Whereas the intranasally delivered influenza vaccines used in children affect transmission of influenza virus in the community as well as reducing illness, inactivated influenza vaccines administered by intramuscular injection do not prevent transmission and have a variable, sometimes low rate of vaccine effectiveness. Although mucosally administered vaccines have the potential to induce more protective immune response at the site of viral infection, quantitating such immune responses in large scale clinical trials and developing correlates of protection is challenging.
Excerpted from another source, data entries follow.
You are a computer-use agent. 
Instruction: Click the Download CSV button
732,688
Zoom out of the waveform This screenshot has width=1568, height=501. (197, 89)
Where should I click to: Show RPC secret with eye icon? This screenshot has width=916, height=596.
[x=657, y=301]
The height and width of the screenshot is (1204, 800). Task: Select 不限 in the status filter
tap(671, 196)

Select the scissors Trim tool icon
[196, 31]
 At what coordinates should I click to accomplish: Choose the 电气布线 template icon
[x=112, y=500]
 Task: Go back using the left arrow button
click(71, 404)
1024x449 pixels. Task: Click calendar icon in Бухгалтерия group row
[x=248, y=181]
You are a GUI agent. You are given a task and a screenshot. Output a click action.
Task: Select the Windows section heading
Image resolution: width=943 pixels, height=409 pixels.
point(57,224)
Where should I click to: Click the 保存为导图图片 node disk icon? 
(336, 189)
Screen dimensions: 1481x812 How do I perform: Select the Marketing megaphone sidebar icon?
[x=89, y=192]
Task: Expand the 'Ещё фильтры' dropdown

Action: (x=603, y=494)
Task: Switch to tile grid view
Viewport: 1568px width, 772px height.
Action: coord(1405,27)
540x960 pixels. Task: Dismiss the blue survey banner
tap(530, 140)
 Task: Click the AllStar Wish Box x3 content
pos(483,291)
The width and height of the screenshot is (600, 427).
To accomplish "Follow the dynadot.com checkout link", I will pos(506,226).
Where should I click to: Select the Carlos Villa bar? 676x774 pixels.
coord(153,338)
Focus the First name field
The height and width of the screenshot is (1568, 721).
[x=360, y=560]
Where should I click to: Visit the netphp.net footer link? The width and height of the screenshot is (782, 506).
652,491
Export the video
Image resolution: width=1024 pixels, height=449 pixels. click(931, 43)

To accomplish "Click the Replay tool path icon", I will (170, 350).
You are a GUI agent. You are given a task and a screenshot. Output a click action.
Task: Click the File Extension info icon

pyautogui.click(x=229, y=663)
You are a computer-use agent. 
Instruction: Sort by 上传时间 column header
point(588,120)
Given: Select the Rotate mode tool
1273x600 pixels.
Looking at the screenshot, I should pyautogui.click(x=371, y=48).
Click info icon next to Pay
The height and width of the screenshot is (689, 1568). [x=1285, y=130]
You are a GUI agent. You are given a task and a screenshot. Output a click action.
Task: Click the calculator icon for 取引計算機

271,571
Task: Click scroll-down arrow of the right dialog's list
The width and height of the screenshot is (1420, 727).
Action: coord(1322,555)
Here we show that by using mathematical models immune responses measured in the blood after delivery of vaccine to the lungs by aerosol can predict immune responses in the respiratory tract in pigs. Additionally, these models can predict protection from influenza virus challenge despite lower levels of blood responses following aerosol immunization. However, the inclusion of immune responses measured in nasal swab eluates did not improve the predictive power of the model. Our models are an important first step, providing proof of principle that it is feasible to predict immune responses and protection in pigs. This approach now provides a path to develop correlates of protection for mucosally delivered vaccines in samples that are easily accessed in clinical trials.